Complement factor H (CFH)
CFH is a negative regulator of alternative pathway of the complement system which means that in normal conditions, it inhibits the alternative pathway complement system.
It is encoded by a gene localized in 1q23-32 and its dysfunction may lead to excessive inflammation and tissue damage(10).
Complement activity is very important for the imune responses against pathogens and dying cells but, over-activation can result in complement-mediated damage to nearby healthy tissue cells.
It is now accepted that CFH gene is an important susceptibility gene, harbouring variants and haplotypes (short DNA sequences containing alleles) associated with increased and reduced risk of AMD.
Six CFH gene variants have been reported in AMD association studies as major genetic factors for developing AMD in Caucasians(11-15): rs1061170, (CFH Y402H); rs3753394; rs800292; rs1061147; rs380390; rs1329428.
However in the Chinese and Japanese populations only three of these CFH SNPs (rs1329498, rs800292 and rs3753394) were associated with risk of AMD(16,17).

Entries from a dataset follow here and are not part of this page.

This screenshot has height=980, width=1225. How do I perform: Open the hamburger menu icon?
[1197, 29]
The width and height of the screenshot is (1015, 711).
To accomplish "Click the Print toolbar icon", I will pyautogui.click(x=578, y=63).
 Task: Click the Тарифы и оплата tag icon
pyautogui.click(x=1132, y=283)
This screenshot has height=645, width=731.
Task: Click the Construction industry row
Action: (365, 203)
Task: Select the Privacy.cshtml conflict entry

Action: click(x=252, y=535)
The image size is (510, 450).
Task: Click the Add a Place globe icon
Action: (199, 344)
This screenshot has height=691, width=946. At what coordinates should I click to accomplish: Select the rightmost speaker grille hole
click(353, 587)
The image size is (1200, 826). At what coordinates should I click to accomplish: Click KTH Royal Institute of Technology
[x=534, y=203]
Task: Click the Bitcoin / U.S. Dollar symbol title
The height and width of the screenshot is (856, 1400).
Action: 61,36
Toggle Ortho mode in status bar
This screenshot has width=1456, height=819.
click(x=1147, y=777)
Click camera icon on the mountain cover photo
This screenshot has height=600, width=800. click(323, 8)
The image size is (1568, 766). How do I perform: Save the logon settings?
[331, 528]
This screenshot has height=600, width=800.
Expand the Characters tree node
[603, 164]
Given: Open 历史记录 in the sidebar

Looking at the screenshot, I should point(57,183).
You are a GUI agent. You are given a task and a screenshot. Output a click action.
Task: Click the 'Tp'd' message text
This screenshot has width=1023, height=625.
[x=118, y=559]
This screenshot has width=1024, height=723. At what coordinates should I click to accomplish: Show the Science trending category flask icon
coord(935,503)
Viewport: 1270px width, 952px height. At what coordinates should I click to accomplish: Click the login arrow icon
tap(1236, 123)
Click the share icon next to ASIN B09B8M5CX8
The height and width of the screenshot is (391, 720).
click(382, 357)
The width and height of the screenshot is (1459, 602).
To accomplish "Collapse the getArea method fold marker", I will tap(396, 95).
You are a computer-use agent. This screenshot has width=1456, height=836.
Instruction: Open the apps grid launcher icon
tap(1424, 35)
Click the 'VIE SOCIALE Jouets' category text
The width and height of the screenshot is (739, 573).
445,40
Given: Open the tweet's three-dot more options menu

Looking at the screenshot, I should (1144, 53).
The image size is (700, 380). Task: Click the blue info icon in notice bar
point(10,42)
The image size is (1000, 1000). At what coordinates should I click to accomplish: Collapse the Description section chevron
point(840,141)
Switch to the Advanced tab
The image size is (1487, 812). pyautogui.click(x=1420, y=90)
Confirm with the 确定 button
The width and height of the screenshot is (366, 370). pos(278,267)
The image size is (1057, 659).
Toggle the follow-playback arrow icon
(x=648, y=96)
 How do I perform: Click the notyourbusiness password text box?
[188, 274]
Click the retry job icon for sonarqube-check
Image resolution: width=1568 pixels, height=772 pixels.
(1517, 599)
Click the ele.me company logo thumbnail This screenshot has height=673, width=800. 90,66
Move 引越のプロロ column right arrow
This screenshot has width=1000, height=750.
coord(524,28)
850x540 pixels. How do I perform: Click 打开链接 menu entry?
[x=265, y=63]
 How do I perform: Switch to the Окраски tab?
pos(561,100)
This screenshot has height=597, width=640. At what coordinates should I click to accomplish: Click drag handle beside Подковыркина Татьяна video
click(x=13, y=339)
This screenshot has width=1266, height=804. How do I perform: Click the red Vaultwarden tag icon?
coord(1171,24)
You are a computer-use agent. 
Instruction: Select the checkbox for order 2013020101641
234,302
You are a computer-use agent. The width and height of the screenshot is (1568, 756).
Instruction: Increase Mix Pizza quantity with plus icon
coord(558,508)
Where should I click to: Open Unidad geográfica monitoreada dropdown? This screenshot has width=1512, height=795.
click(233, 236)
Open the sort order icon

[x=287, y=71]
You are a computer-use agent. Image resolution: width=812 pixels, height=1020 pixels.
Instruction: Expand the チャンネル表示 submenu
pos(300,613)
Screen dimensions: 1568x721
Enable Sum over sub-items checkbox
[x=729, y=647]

So it is possible that CFH could play a central role in AMD pathogenesis and that multiple SNPs that alter CFH function might contribute to the development of AMD.
Their importance varies among the race of the population.
In the variant (polymorphism) CFH Y402H of the CFH gene, there is a substitution on the nucleotide in exon 9 (1277) where thymine (T) is changed for cytosine (C) (rs1061170) which is the allele risk.
This change leads to the substitution of the aminoacid in the position 402 in the protein, from tyrosine (Y) to histidine (H).
Homozygote CC or heterozygote TC can account for 50% of AMD cases.
The risk attributable for a disease is the rate of disease among individuals with a given characteristic minus the rate of the disease among indivuals without that characteristic.
The population attributable risk (PAR) in individuals with this polymorphism for developing AMD is 43% to 50%(11,12,18).
When compared with those with no risk allele TT, one copy of the Tyr402His polimorphysm (heterozygous for the risk allele TC), increases the risk of AMD by a factor of 2.2 to 4.6 (these individuals are at least twice and half more likely to develop AMD) and two copies of the risk allele (homozygous for the risk allele CC) increases the risk by a factor of 3.3 to 7.4 in Whites(19).
In addition to the common risk haplotype carrying the C allele of CFH Y402H, haplotype analysis of CFH has revealed two common protective haplotypes: homozygous deletions CFHR1 or CFHR3.
The gene cluster of CFH includes other “CFH-related genes“: CFHR1, CFHR2, CFHR3, CFHR4 and CFHR5. This means that the CFH gene resides within the region of complement activation (RCA), which includes also five “CFH–related” genes.
While the function of the CFH related genes is largely unknown, the high degree of sequence similarity between these genes and the suggestion that they arose out of duplication events with CFH, suggest an overlapping function of the CFH-related genes in immune system function and /or regulation.
There is a common and widespread (commonly found in many different populations in the world) deletion within the RCA locus that encompasses the CFHR1 and CFHR3 genes.
However the frequency of homozygous CFHR1 or CFHR3 deletion shows considerable variation between ethnic groups and occurs in 17.3% of African populations, 15.9% of African-American, 6.8% of Hispanic, 4.7% of Caucasian and 2.2% of Chinese cohorts(20).
This is in agreement with AMD less frequency among African-Americans compared with Caucasians and Chinese populations.
CFH1 and CFH3 protein may compete with CFH for C3 binding and therefore interfere with normal regulation of the complement system.
Those individuals, who are homozygous for the CFHR1/CFHR3 deletions and, therefore do not express the respective proteins, are highly protected from developing AMD(20).